→ SOURCE PASSAGE
#####

In this issue we are pleased to honor Ruth Daigon as our Poet Emeritus.
Ruth Daigon has lead an interesting and varied artistic life. She grew up in Winnipeg, Canada, where she received a BA from the University of Winnipeg and a full scholarship to the Royal Conservatory of Music in Toronto, Canada . She spent "four tough years" as a concert soprano in Toronto . Next, she moved to Vancouver where she spent two grueling years singing at weddings, funerals, bar mitzahs, musical comedy, had her own weekly radio show, sang with the various Canadian Symphony Orchestras and toured Canada with an opera quartet. She then moved to New York City where she lived in Greenwich Village and was a soloist with the New York Pro Music, did concerts and appearances, was a guest artist on CBS's Camera Three and did "anything that would make it possible to pay for lessons and the rent."
It was in New York that she met her husband, Artie. She recorded for Columbia Records, sang at Dylan Thomas' funeral and collaborated with WH. Auden to record Renaissance poetry and music. Ruth and Art had two children and eventually moved to Hartford, Connecticut where Art began teaching at the University of Connecticut . She was able to sing with the Hartford Symphony and organized some recitals, but there wasn't much work for a concert soprano in Hartford . At Art's suggestion, she began to write poetry in the late 1960's. The rest is history.
In an article in Webdelsol , Perihelion: The Relationship Of Poetry and Music , Ruth Daigon writes about how she started with "song poems" and then moved into lyric poetry. She describes her philosophy about poetry:
Lyric poetry is often synonymous with a passionate outpouring,
a singing, a saying. The poet may feel that to restrain or modify
the emotion is to somehow betray the depth of feeling. However,
the greater the extent of the passion, the more appropriate it
is to harness and control such energy. A little understatement
makes the poem more powerful -- not only cognitively but affectively.
A good singer doesn't bear down on each note and squeeze it dry
in order to make certain that her audience "gets it".

#####

→ DATA
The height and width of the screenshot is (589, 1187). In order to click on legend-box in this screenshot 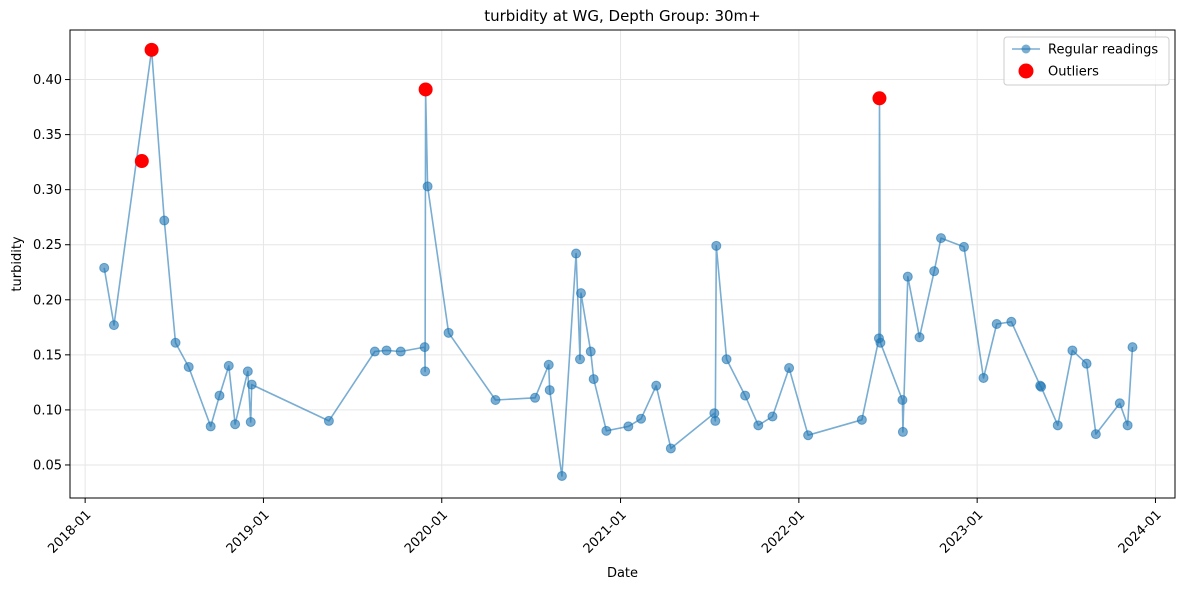, I will do `click(1086, 61)`.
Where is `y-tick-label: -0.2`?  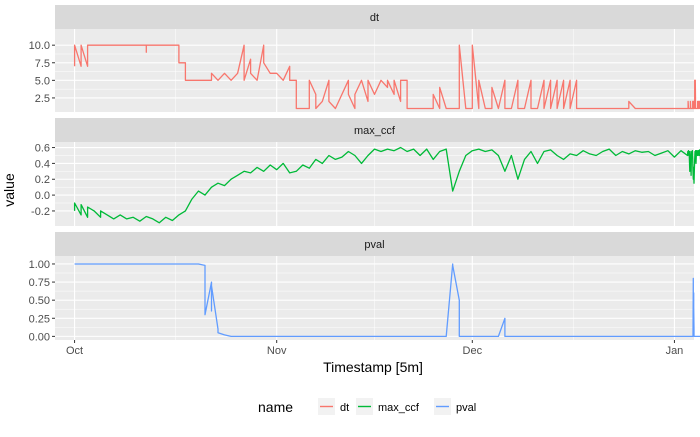
y-tick-label: -0.2 is located at coordinates (40, 212).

#####

→ REQUIREMENT A
Decide whether each statement agrees with the profile of Ruth Daigon: (i) Daigon earned a BA from the University of Winnipeg; (ii) Daigon started writing poetry in the late 1950s; (iii) Daigon's husband took a teaching post at the University of Connecticut. Answer yes or no for each and quote the words of the profile that settle it.
→ REQUIREMENT B
Extend the profile of Ruth Daigon by writing what comes next, beginning right after its final sentence.
The material that comes after the profile of Ruth Daigon is separate from it.

→ ANSWER SECTION A
(i) Yes: "she received a BA from the University of Winnipeg"
(ii) No: "she began to write poetry in the late 1960's"
(iii) Yes: "Art began teaching at the University of Connecticut"

→ ANSWER SECTION B
So a poet should avoid explaining a poem to death. A wild fling
into emotionally overwrought language can ruin a poem or, even,
on a larger scale, a reading.
She began getting her work published and then, in 1982, she began editing and publishing Poet's On , a print poetry magazine, which continued for 20 years.
In the late eighties, with the kids out on their own, Ruth and Artie moved to the Bay Area.
Ruth says that her most satisfying achievement so far was writing Payday at the Triangle, which is based on the 1911 Triangle Shirtwaist Factory fire where 147 people, mostly young women, were killed . The book includes news articles and old photos and was based on interviews with survivors, police and firefighters. She was asked to do a reading at the Tenement Museum in Manhattan near the site of the old factory and the Museum's bookstore carries the book.
Other highlights have been reading in the Greenwich Library Series, The Poets Voice, which has been in existence for over 30 years; and having her poetry included in the U.S. State Department's literary exchange with Thailand and in the first book of Modern American poets printed in English and Thai.
Her poetry has also been featured by Garrison Keilor on The Writers' Almanac, produced by Minnesota Public Radio.
Ruth continues to write, do readings and organize readings for others. Most recently, she cut a CD of her poetry for James Alsop Productions and appeared in The Mississippi Review's issue on War and its Aftermath in February, 2007.
Ruth believes that the best advice for a poet is:"write to please yourself not to impress others."
It was very difficult to decide which of her many poems to feature and we hope our readers will be inspired to read more.
National Poetry Awards:
The Eve of St. Agnes Award (Negative Capability), 1993
Ann Stanford Poetry Award, University of Southern California , 1997.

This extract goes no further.